It's been my daily driver for a long time, between 10 and 15 years now. John and I found a coppertone one of these one afternoon and he said we had to grab it. In his shop, he had a white over-under Amana with the combination oven in white. He figured that he was not going to do anything with it so we never even took the coppertone one off the truck, we just swapped the lift-up cooktop from coppetone to the white one and switched the coppertone oven door without a window to the black glass one with a window. It was in immaculate condition.
One very special thing about this combination oven is that it has Amana's variable power control for the magnetron. It pulses in seconds at less than full power. The three dials on the right side of the control panel work with very good directions in the cookbook for micro-thermal combination cooking. There is the large power dial which allows the power to be dialed down to such short pulses that it is really possible to defrost meat without cooking the edges. For the two smaller dials, the top dial is the microwave timer and the lower dial is the delay timer so that if you put a pound cake that would normally bake for 80 minutes in the oven, you set the delay timer for 35 minutes, the microwave timer for 5 minutes and the power control for medium and lock the door. The cake bakes for 35 minutes with just heat at 25 degrees higher than the recipe calls for to enhance browning then the magnetron is energized and the cake starts rising. You can see it rise with every pulse of the magnetron. Within 5 minutes it is done so the baking time is cut in half! The outside of the cake stays shiny and the cake is very moist. John has a customer in Greenbelt who had one of these at the time and he very kindly borrowed her manuals for me to copy.
John told me that no microthermal ovens are made by US manufacturers now. The economic disaster eliminated the market and many people who had them because they were installed in the house when it was built did not use the feature so it was dropped.

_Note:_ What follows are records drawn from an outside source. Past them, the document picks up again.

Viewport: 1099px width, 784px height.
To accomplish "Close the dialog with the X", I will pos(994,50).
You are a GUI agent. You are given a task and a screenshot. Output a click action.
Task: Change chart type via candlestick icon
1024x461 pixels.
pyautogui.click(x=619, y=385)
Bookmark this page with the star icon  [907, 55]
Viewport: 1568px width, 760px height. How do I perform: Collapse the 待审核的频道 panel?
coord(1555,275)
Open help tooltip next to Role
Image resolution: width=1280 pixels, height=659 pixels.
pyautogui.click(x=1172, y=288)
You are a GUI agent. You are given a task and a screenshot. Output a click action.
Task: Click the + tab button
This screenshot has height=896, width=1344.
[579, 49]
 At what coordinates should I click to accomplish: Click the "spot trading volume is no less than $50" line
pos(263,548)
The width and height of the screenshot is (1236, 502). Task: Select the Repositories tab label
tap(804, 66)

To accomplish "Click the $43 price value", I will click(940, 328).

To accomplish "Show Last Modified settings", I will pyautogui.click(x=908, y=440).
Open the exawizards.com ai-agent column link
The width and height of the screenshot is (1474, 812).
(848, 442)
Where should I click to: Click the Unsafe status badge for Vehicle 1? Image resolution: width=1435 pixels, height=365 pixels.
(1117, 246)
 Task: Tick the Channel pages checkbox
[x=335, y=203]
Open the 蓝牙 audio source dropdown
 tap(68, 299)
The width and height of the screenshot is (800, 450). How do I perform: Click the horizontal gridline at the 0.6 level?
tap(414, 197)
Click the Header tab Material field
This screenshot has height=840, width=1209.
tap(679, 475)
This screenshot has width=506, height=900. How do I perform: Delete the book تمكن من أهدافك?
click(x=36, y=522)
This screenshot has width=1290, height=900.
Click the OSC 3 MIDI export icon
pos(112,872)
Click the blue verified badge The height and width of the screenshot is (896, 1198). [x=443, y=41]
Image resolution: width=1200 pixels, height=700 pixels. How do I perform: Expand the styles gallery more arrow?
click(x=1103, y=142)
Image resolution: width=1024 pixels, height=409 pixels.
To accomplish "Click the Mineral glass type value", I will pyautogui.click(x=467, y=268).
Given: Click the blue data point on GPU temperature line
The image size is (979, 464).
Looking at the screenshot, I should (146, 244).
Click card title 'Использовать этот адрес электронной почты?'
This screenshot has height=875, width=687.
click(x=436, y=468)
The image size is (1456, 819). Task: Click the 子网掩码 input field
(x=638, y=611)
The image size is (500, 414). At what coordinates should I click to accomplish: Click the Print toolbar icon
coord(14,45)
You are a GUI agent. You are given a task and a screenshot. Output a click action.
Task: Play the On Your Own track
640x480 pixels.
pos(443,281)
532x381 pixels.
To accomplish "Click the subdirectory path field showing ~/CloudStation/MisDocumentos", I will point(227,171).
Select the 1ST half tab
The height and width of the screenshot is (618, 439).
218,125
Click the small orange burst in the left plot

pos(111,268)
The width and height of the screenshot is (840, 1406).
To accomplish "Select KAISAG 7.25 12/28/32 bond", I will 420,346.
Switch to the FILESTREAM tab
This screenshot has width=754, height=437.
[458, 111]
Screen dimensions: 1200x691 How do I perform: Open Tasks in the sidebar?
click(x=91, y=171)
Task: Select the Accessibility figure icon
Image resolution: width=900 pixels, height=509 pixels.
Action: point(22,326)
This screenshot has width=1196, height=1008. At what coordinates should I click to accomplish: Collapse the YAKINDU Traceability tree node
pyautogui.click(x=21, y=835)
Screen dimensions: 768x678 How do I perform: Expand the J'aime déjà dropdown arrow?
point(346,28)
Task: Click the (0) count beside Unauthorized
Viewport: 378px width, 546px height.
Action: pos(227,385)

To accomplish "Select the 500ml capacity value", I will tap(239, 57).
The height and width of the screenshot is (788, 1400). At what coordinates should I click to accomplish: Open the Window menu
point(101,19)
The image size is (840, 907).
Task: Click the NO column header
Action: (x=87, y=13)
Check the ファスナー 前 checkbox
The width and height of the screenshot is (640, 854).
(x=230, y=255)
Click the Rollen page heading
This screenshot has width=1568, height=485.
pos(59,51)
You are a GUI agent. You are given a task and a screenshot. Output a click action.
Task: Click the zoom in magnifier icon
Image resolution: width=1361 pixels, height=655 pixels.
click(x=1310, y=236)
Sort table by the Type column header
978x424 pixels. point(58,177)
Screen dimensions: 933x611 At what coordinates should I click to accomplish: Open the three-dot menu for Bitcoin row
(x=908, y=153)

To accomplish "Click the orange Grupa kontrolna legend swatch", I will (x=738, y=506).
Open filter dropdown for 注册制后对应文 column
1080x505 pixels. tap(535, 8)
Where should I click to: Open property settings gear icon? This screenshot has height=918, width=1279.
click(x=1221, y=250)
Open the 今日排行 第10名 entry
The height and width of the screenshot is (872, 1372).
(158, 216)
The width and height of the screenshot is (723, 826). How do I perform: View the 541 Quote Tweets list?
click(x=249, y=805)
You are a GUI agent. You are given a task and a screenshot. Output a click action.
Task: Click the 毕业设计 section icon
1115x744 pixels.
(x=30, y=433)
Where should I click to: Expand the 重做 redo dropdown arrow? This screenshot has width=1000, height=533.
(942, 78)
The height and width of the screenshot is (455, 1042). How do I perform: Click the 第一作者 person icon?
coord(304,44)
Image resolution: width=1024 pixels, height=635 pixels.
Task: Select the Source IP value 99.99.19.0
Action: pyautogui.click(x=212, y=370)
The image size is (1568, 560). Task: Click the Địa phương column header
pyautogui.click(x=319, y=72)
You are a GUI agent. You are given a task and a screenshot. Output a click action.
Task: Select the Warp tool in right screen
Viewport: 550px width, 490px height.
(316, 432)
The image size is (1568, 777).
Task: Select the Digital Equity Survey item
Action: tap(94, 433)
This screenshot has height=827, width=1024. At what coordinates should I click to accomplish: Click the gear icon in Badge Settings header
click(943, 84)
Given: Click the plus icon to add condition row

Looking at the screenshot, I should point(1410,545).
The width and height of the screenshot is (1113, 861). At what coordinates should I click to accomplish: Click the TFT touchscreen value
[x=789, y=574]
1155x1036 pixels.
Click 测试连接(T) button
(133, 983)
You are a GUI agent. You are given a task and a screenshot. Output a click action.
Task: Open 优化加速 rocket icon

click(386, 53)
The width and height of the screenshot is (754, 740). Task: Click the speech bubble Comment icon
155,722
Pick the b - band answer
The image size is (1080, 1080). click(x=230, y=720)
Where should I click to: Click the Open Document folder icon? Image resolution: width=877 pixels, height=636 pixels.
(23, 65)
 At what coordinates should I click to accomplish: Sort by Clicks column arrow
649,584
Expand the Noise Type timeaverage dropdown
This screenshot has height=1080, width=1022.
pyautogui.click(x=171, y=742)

The most dramatic thing is how fast it can cook frozen french fries. I turn on the broiler and pull the fries out of the freezer. I pour them into a Corningware skillet, put them in the oven, lock the door and set the microwave timer for 3 or 4 minutes. Then the bell chimes, I turn off the broiler, stir the fries, then give them another minute under the cooling broiler element and they are done all the way through and crispy on the outside.